As we tackle the last of the Ten Guideposts for Wholehearted Living it seems appropriate that we are also heading into the ‘holiday season’. For many this brings a mixed bag of emotions from joy to longing to excitement to frustration depending on what experiences and memories the holiday season triggers for you.
The Tenth and final guidepost in The Gifts of Imperfection is “Cultivating Laughter, Song and Dance: Letting Go of Being Cool and Always in Control”. The timing seems appropriate given that this is the time of year that we can take the opportunity to have fun, enjoy family time, play, sing, dance and be a little goofy!
As Dr Brown identified through her research, “Laughter, song, and dance create emotional and spiritual connection; they remind us of that one thing that truly matters when we are searching for comfort, celebration, inspiration, or healing: We are not alone.”

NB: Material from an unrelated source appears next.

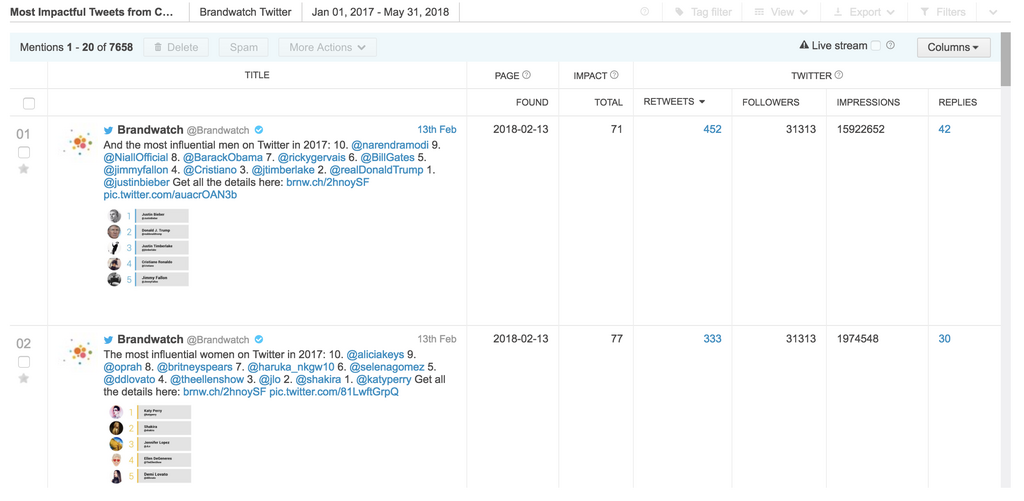Click the Twitter column help icon
This screenshot has width=1024, height=501.
(839, 75)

What she is saying is that when we embrace laughter, song, and dance we give ourselves permission to celebrate and heal together. Shame cannot survive being talked about and it certainly can’t survive being shared or celebrated.

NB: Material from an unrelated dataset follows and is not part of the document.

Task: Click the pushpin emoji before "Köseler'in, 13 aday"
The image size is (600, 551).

While Brené is suggesting the benefits of laughter, song and dance she also acknowledges that doing any of these things publicly carries too great a risk – that kind of vulnerability is too difficult for many of us. We are too worried about what others will think which is where the ‘being cool and always in control’ comes in. We believe that operating in this way is much safer and will draw less attention to ourselves. As Brené says “these behaviours are there to make sure that self-expression takes a back seat to self-protection and self-consciousness”. Brené says that being ‘in control’ isn’t always about the desire to manipulate situations, but often it’s about the need to manage perception. We want to be able to control what other people think about us so that we can feel good enough.” But choosing to be cool over being free Brené says that we are betraying ourselves and those we care about. “When we don’t give ourselves permission to be free, we rarely tolerate that freedom in others”.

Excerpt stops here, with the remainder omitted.